**What needs to be done**
Which lines of the entries below run from the one holding "Task: Open the 公务员报考指南 link" to the one holding "Open the page", inclusive? Set down exactly those lines and no others.
##### Records to use #####
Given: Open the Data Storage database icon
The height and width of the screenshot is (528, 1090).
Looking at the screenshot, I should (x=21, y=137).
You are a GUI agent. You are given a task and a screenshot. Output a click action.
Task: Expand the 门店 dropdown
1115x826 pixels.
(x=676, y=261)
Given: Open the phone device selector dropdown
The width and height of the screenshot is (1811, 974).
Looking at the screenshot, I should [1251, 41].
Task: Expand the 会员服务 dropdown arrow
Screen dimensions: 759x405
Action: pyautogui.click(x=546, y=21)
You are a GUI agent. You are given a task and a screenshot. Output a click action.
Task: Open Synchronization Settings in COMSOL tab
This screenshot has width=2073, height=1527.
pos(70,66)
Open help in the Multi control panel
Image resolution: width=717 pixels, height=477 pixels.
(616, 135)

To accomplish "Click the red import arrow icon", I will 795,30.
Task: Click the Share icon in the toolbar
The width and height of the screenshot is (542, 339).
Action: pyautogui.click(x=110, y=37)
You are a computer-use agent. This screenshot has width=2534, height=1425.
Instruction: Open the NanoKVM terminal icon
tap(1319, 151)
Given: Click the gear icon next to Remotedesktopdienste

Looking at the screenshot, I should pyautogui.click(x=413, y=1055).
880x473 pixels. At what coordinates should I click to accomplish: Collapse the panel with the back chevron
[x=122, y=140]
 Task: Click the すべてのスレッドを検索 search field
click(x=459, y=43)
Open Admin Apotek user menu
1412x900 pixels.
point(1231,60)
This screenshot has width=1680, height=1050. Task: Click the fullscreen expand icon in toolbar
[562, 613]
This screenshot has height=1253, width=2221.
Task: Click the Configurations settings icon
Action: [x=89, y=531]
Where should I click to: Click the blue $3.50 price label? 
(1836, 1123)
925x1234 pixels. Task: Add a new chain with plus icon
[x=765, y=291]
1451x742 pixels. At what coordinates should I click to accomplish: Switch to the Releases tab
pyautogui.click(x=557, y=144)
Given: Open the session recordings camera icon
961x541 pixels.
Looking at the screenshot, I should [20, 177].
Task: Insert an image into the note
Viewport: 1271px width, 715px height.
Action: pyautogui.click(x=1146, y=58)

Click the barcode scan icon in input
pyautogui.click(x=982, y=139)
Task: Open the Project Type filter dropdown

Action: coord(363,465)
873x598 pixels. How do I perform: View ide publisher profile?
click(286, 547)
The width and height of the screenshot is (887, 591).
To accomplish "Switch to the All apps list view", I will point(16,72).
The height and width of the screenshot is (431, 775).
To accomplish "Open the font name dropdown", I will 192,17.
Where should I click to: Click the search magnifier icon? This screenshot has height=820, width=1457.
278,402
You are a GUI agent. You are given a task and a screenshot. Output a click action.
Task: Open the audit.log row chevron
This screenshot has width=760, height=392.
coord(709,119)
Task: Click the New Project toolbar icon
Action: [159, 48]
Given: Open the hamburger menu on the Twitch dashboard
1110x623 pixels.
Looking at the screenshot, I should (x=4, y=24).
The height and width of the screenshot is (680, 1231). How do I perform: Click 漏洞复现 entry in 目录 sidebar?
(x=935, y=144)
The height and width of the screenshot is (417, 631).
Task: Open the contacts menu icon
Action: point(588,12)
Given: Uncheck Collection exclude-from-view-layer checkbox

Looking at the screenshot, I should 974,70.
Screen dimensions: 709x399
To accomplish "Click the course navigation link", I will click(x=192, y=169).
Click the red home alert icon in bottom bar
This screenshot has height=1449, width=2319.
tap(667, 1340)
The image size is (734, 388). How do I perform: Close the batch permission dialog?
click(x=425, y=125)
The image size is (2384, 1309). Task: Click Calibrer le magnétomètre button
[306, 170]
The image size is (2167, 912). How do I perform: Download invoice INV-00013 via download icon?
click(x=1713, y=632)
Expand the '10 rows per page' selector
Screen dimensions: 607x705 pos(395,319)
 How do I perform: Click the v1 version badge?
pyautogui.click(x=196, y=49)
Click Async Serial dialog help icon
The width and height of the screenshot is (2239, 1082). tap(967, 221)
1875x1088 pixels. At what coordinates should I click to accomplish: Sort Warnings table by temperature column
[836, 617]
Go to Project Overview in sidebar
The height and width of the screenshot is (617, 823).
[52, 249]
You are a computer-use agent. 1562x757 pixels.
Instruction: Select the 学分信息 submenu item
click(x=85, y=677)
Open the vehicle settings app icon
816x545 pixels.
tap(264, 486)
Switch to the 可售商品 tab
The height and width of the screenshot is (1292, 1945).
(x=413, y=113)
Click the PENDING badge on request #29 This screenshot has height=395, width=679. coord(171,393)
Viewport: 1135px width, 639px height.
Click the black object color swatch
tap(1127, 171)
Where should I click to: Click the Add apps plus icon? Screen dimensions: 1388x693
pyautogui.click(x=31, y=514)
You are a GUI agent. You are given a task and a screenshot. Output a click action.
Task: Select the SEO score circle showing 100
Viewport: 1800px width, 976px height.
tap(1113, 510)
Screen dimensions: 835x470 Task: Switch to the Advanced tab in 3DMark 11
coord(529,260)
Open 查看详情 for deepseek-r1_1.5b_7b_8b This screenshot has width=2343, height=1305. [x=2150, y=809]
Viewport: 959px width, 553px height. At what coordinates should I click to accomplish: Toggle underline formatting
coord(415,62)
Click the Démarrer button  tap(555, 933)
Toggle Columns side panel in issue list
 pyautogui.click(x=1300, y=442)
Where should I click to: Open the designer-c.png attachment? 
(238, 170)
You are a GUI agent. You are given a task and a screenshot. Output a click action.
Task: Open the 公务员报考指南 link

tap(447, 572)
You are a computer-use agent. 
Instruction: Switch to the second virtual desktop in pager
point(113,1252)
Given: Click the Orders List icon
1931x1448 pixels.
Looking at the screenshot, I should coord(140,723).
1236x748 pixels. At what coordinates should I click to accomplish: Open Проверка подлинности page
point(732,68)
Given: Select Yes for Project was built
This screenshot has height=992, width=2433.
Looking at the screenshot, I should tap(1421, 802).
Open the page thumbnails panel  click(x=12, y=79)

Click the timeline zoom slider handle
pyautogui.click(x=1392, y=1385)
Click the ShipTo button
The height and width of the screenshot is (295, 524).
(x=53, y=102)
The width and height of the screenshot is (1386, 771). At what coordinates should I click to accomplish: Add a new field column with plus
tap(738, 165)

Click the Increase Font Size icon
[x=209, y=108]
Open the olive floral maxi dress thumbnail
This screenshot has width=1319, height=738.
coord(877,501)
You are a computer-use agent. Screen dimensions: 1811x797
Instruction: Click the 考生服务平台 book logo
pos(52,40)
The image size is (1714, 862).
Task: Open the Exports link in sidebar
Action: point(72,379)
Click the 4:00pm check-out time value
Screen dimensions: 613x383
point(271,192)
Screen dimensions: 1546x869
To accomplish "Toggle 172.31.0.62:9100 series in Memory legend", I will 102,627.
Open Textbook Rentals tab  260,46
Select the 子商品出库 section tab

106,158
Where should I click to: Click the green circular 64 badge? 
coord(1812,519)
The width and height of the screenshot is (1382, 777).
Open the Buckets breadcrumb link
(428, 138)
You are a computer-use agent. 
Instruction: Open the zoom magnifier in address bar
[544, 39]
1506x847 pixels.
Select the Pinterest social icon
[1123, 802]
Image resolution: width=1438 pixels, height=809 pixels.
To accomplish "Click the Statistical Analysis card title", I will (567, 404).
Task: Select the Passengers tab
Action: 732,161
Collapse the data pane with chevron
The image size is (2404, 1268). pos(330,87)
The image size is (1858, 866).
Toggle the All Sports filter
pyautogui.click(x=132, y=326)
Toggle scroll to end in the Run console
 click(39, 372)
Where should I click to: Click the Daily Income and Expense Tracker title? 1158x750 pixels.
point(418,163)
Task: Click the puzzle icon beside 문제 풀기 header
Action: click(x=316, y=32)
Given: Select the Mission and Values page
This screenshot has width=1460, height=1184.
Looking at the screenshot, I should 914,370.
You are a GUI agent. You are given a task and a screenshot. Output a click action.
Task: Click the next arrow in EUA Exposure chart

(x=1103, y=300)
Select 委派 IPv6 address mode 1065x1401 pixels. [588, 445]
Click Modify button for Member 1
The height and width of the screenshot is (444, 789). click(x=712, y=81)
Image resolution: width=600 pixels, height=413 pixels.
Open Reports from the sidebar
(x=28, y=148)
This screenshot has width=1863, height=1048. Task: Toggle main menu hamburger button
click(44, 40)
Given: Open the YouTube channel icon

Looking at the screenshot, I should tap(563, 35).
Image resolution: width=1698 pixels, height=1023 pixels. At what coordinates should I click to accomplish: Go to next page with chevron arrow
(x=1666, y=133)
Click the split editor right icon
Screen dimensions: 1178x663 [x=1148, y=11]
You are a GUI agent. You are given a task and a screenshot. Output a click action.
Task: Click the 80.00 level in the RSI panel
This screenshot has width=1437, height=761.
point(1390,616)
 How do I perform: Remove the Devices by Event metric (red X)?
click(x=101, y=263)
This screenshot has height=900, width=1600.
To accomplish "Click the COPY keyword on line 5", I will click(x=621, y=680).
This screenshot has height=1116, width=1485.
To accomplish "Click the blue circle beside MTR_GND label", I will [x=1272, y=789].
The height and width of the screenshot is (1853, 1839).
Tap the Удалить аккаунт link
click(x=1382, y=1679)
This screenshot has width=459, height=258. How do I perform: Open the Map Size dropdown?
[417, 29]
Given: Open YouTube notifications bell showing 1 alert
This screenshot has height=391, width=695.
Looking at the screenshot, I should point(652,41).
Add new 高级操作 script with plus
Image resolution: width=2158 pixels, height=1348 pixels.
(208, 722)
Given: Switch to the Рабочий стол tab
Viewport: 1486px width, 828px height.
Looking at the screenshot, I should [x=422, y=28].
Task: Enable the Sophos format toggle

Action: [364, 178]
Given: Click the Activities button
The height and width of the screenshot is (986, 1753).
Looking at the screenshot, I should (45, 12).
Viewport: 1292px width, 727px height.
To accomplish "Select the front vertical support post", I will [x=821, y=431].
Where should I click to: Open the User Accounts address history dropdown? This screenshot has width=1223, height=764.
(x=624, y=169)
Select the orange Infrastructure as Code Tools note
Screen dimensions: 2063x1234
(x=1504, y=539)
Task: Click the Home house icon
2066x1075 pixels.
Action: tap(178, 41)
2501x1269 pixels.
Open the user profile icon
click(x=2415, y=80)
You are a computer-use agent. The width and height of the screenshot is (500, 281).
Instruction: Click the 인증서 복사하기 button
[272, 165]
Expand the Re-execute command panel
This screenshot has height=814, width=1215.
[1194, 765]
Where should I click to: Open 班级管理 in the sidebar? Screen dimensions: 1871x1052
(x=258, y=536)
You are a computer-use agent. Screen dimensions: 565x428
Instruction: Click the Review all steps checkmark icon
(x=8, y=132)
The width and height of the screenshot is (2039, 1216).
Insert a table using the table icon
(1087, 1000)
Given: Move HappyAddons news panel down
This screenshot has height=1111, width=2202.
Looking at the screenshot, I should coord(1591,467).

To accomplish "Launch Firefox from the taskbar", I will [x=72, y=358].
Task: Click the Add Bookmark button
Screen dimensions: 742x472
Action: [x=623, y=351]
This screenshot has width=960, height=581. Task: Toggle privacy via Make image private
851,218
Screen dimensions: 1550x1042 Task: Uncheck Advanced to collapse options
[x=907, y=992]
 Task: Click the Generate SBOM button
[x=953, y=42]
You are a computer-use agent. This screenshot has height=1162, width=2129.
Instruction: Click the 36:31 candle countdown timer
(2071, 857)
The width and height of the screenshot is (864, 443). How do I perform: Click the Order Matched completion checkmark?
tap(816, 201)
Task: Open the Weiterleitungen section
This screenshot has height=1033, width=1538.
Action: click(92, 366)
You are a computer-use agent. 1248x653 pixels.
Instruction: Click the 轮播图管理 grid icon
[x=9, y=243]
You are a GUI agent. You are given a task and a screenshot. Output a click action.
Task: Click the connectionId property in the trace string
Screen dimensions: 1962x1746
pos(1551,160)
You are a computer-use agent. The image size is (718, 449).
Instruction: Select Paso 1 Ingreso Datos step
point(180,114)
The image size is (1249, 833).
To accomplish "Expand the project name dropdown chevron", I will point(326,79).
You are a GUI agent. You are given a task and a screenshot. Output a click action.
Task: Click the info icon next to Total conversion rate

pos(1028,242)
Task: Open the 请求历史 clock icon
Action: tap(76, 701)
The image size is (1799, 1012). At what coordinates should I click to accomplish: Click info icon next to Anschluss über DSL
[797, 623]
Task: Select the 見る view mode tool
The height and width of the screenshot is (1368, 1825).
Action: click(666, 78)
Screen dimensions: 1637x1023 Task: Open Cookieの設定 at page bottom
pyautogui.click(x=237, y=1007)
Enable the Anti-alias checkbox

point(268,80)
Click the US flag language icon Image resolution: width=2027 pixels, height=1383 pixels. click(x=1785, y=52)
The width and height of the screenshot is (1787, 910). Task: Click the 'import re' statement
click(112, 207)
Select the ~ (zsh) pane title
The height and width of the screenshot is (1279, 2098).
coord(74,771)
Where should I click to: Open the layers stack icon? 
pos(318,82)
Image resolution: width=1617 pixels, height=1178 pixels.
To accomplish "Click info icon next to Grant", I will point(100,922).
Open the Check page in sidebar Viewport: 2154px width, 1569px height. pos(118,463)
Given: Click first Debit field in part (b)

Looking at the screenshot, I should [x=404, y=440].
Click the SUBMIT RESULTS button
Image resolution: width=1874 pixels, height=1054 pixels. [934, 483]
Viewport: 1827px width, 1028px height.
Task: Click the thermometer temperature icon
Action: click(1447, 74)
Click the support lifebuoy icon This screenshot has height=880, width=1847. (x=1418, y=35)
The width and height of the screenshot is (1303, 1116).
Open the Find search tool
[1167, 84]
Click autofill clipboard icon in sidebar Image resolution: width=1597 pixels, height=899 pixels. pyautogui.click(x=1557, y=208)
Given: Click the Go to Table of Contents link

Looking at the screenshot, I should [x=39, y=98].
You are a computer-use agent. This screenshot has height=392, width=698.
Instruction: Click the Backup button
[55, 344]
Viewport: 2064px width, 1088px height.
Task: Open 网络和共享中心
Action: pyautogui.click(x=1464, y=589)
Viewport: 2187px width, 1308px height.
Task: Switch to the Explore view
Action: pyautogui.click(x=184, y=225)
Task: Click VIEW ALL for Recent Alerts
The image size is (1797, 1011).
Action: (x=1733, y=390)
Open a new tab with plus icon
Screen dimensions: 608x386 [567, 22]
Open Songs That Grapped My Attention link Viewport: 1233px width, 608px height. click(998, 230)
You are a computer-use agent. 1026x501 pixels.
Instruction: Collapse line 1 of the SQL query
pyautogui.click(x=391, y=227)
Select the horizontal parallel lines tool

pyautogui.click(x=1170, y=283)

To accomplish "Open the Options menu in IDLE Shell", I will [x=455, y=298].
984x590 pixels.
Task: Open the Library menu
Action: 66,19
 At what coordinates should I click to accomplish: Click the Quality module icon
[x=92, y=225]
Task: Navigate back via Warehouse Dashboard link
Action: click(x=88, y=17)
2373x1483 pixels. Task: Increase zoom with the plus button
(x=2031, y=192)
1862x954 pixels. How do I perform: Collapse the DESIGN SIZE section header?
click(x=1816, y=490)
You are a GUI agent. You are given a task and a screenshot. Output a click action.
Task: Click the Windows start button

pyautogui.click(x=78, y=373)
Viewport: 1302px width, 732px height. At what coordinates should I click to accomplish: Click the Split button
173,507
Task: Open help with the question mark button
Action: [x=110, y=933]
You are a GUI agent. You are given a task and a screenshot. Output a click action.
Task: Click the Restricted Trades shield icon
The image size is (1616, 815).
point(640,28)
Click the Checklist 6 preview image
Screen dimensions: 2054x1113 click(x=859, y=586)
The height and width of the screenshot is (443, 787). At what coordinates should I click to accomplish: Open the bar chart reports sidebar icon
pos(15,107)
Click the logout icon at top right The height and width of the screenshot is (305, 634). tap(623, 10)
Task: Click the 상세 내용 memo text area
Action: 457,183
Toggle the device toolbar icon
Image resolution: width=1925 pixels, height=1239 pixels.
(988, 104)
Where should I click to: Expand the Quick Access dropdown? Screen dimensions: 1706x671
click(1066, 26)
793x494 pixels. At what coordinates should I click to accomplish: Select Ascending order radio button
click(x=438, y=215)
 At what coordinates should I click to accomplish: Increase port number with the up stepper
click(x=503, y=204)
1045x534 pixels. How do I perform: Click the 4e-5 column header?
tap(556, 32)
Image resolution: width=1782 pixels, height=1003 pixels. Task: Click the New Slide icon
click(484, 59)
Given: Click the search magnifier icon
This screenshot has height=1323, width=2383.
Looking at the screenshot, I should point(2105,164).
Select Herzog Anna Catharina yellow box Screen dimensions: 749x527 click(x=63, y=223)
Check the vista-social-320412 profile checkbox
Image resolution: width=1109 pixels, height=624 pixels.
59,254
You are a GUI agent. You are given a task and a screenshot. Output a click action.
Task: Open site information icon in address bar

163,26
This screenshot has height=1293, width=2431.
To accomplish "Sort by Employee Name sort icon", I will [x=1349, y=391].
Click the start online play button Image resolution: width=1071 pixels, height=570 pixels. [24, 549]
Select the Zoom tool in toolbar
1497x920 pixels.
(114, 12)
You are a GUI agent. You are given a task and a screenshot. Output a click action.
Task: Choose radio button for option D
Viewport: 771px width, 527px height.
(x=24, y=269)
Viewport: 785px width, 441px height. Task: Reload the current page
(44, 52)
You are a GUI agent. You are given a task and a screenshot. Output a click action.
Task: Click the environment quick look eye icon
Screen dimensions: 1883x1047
#####
**Task output**
Task: Open the 公务员报考指南 link

tap(447, 572)
You are a computer-use agent. 
Instruction: Switch to the second virtual desktop in pager
point(113,1252)
Given: Click the Orders List icon
1931x1448 pixels.
Looking at the screenshot, I should coord(140,723).
1236x748 pixels. At what coordinates should I click to accomplish: Open Проверка подлинности page
point(732,68)
Given: Select Yes for Project was built
This screenshot has height=992, width=2433.
Looking at the screenshot, I should tap(1421, 802).
Open the page thumbnails panel  click(x=12, y=79)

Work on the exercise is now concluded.